DIVIDED AMERICA: Temperatures rise, US splits
This image provided by the National Weather Service shows temperatures in the continental United States during a heat wave on Friday, July 22, 2016. The weather service outlook for the following three months shows above normal temperatures across the country. (National Weather Service via AP)
WASHINGTON (AP) — Tempers are rising in America, along with the temperatures.
Two decades ago, the issue of climate change wasn't as contentious. The leading U.S. Senate proponent of taking action on global warming was Republican John McCain.

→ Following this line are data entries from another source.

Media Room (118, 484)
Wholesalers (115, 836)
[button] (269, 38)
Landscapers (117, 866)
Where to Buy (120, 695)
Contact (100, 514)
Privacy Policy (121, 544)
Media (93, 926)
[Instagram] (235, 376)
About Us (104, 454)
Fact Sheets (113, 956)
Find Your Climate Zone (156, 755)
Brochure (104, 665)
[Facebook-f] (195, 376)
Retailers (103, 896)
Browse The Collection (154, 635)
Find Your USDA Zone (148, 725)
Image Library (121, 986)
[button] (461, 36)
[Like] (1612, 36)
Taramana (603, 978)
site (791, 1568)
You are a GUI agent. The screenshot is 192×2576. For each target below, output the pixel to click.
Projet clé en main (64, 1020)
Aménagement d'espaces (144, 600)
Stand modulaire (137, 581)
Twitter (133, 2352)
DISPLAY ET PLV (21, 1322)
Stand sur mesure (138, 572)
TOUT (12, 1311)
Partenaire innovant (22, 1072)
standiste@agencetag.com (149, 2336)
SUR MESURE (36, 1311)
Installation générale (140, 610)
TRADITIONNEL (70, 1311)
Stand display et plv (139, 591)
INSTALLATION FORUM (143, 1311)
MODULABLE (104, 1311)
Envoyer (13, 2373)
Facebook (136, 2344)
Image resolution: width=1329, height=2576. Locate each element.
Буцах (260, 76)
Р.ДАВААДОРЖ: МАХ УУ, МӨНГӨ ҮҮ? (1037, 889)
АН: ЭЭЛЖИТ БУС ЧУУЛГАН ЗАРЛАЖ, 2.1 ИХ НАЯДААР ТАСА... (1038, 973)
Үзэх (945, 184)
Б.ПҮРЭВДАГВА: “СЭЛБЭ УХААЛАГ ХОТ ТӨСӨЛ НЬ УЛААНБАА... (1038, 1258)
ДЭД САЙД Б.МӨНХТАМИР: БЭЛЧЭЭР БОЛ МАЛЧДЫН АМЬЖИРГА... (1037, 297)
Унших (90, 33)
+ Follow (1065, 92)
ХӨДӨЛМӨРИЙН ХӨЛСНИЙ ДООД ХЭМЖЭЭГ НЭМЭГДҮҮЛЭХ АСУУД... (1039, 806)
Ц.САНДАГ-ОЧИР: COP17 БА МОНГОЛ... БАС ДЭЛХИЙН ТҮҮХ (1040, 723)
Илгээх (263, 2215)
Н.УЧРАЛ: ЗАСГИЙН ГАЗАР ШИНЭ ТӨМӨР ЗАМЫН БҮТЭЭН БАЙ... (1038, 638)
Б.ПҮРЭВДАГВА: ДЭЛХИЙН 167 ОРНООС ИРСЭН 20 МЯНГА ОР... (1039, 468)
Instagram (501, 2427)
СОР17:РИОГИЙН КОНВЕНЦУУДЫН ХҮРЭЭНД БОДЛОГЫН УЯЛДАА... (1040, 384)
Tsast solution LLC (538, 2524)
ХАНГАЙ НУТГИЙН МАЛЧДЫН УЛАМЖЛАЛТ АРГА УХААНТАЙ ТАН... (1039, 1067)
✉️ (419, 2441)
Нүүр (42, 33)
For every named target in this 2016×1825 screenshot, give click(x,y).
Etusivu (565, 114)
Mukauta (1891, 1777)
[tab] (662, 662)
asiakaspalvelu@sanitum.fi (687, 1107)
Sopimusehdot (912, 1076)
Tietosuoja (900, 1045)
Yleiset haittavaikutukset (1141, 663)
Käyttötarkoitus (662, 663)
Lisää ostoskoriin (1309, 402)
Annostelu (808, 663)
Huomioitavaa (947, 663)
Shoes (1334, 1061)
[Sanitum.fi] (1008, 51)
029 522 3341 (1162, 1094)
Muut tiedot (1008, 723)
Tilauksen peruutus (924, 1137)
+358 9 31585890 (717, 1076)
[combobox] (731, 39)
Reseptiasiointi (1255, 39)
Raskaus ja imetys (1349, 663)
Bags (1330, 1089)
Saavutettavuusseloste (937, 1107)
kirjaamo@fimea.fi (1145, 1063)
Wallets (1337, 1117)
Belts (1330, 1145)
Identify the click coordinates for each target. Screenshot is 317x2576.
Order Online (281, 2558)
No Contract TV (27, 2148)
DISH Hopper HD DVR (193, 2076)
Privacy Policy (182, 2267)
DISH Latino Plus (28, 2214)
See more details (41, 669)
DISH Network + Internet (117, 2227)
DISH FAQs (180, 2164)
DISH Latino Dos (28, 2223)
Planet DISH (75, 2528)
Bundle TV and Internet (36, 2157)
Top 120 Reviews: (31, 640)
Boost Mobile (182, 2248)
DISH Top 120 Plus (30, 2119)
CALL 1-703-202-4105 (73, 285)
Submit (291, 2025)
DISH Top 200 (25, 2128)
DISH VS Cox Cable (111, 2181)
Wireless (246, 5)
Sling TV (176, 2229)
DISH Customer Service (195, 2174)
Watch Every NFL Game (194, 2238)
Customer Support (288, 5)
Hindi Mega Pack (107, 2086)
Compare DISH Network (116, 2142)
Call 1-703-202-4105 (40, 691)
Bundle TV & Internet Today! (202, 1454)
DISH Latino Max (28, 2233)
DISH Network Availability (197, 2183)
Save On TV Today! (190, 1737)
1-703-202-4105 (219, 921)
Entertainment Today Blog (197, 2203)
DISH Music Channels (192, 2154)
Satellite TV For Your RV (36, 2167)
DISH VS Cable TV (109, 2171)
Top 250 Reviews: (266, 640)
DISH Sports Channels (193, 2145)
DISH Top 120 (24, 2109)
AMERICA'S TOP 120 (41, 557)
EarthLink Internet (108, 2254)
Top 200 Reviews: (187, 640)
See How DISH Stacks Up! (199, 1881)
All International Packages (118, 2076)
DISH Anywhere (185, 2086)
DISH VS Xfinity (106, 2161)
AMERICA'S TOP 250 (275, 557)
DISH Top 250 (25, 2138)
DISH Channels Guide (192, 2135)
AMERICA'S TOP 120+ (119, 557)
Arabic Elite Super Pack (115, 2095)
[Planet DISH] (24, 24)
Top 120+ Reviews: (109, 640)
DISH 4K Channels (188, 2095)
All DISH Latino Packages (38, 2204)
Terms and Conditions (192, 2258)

George W. Bush wasn't as zealous on the issue as his Democratic opponent for president in 2000, Al Gore, but he, too, talked of regulating carbon dioxide.
Then the Earth got even hotter, repeatedly breaking temperature records. But instead of drawing closer together, politicians polarized.
Democrats (and scientists) became more convinced that global warming was a real, man-made threat. But Republicans and Tea Party activists became more convinced that it was — to quote the repeated tweets of presidential nominee Donald Trump — a "hoax." A Republican senator tossed a snowball on the Senate floor for his proof.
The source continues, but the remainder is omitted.